Task goal:
Using the material below, work out how many lines contain the word "Toggle". Reply with the number and nothing more.

··········

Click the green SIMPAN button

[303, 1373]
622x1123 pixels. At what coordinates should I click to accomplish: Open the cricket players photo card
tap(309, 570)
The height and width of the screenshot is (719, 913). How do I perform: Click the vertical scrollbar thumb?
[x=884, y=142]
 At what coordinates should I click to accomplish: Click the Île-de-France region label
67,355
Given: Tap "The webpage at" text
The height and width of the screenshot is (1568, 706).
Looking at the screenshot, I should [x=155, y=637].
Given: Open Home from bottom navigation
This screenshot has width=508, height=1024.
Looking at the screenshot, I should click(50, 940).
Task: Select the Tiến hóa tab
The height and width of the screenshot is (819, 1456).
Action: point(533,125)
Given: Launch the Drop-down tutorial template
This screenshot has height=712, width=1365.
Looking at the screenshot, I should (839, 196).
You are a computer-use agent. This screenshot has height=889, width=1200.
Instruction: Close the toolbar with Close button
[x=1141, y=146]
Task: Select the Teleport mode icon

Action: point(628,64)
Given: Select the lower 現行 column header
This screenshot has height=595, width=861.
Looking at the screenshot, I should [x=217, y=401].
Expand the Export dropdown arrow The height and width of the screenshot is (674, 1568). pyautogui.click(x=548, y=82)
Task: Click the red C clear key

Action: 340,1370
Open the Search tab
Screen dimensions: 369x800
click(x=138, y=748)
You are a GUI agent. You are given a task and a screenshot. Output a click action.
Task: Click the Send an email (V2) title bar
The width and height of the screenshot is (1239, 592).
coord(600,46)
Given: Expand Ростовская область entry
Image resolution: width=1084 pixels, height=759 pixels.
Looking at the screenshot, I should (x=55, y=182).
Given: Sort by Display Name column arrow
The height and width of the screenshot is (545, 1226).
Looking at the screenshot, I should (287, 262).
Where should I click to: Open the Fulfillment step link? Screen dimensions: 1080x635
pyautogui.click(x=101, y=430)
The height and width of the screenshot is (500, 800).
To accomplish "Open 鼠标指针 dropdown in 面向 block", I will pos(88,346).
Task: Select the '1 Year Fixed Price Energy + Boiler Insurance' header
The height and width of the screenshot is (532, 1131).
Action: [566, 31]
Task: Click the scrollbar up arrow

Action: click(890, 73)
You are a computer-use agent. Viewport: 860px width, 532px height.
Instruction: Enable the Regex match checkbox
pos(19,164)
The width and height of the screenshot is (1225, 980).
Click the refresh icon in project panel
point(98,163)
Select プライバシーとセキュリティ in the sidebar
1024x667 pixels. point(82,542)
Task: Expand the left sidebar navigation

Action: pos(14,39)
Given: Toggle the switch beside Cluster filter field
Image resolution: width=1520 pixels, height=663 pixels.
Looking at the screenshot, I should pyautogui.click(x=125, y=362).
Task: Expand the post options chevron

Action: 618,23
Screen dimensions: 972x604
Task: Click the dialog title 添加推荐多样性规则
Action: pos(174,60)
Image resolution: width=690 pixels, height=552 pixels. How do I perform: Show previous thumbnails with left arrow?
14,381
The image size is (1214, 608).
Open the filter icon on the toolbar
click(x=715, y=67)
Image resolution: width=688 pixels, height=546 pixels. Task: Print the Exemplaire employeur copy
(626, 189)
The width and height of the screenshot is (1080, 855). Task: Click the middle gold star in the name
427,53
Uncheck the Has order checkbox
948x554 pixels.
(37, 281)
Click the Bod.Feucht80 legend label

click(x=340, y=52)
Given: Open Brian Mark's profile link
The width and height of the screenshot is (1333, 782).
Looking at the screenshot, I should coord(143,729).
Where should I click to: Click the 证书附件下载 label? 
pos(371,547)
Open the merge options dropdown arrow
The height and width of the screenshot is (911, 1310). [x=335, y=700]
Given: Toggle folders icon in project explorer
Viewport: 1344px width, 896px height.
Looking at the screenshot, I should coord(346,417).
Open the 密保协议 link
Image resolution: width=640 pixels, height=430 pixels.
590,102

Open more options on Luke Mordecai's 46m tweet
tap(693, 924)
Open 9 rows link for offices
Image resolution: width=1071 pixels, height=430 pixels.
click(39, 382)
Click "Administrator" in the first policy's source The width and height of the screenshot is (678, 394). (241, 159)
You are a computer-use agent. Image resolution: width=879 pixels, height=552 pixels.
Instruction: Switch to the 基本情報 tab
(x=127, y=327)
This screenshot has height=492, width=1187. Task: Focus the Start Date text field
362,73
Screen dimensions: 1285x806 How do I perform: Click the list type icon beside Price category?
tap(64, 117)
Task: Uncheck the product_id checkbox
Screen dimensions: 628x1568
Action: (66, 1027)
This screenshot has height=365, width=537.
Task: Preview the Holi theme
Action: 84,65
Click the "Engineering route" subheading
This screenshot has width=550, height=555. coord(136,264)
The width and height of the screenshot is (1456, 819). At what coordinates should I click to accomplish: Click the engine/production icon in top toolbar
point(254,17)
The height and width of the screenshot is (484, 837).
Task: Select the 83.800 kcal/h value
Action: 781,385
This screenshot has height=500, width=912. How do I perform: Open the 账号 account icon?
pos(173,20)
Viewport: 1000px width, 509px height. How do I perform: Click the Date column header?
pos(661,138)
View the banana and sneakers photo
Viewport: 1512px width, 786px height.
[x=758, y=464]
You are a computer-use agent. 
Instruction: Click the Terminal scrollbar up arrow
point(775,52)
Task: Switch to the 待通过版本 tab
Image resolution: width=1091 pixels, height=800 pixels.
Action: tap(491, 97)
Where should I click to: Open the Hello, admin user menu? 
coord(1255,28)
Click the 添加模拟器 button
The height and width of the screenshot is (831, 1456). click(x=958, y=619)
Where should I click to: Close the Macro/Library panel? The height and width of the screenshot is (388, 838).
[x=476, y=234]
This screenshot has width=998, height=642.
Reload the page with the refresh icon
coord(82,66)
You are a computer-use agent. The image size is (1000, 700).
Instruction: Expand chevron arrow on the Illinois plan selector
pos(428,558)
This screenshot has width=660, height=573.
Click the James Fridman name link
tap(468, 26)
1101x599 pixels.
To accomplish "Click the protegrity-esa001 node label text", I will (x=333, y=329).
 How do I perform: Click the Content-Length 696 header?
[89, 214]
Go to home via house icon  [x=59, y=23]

··········

Response:
2